■ SELECTION ■
§ §

Hopkins seems content with fate and Hackman outraged at it but
both convey deep inner strengths that make their characters a
bit more memorable than many others.
All of these actors contribute much more than
mere cameo performances, but this film is more than just a magnificent,
sweeping overview of a botched campaign and the little things
that can and often do change the course of history. Perhaps more
than any other war film, it bristles with energy and momentum,
without recourse to the quick edit tricks and special effects
that would characterize many later films. The campaign was supposed
to over in just a few days. It lasted perhaps three times as long,
still a relatively brief period as far as most campaigns were
concerned. The viewer never tires despite its length and indeed
most would probably desire it to be even longer. The editing and
the cinematography are great, especially in an early ambush on
the one-lane highway at the start of the dash towards the first
bridge. There is action aplenty throughout the film.
The film will not add to General Montgomery's
historic glory, nor General Browning's, but it certainly depicts
an indelible image of the madness and vagaries of war as well
as the often stunning heroism of individuals.
Almost two decades later, "Saving Private
Ryan" (see The City Review article)
would set a new standard for films about World War II, with fantastic
cinematography, great acting and very memorable emotional content,
but it was much more of a story about individuals than armies.
As such it was in the noble tradition of such films as "The
Story of G. I. Joe," "The Thin Red Line" with Keir
Dullea, "All Quiet on the Western Front," "The
Bridges at Toko-ri," "Platoon," "Paths of
Glory" (see The City Review article),
"The Naked and the Dead," "A Walk in the Sun,"
"Sands of Iwo Jima" and "Attack."
The wider approach, of course, has been typefied
by such impressive films as "Midway," "Tora, Tora,
Tora," "The Battle of Britain" and "The Longest
Day," all of which pale beside "A Bridge Too Far."
The rousing score for "A Bridge Too Far"
is by John Addison, who also did "Tom Jones," "A
Taste of Honey" and "The Entertainer" and it is
one of best ever, certainly the finest ever done for a war movie.

§ §

■ WHAT THE EXERCISE ASKS ■
According to the film review, who composed the score for "A Bridge Too Far"?

§ §

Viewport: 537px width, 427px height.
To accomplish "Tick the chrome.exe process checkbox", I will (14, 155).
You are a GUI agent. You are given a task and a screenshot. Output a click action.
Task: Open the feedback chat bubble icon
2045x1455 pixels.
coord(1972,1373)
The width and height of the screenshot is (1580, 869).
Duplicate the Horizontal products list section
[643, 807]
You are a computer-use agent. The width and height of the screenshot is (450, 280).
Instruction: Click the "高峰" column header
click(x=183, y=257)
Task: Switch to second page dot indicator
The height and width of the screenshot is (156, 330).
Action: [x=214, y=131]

§ §

■ ANSWER IN FULL ■
John Addison